(Pixel coordinate grounding data)
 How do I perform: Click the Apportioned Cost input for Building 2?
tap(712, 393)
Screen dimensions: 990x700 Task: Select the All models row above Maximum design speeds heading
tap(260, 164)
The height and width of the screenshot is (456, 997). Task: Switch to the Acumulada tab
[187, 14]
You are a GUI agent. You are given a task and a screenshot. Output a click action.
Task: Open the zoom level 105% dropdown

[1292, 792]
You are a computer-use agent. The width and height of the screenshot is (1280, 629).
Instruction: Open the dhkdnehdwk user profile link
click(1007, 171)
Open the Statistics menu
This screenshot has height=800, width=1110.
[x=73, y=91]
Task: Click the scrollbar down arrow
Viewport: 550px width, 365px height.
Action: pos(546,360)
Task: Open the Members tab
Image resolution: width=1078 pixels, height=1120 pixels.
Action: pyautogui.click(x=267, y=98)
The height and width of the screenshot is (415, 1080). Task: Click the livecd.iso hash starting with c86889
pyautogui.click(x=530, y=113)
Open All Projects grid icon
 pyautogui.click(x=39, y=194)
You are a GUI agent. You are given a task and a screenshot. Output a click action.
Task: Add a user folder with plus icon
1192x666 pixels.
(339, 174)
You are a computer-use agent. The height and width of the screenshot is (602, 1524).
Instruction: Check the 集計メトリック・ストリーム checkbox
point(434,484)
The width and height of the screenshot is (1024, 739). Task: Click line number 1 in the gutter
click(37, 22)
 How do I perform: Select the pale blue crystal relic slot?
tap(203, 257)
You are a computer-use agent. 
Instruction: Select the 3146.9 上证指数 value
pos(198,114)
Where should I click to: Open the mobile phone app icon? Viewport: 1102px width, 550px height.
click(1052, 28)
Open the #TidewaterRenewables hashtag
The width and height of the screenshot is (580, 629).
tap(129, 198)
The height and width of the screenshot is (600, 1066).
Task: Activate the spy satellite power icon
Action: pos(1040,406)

- Task item -
Every line above in which the word "agent" occurs needs to be copied.

- Your solution -
You are a GUI agent. You are given a task and a screenshot. Output a click action.
You are a computer-use agent. The width and height of the screenshot is (1280, 629).
You are a GUI agent. You are given a task and a screenshot. Output a click action.
You are a computer-use agent. The height and width of the screenshot is (602, 1524).
You are a computer-use agent. 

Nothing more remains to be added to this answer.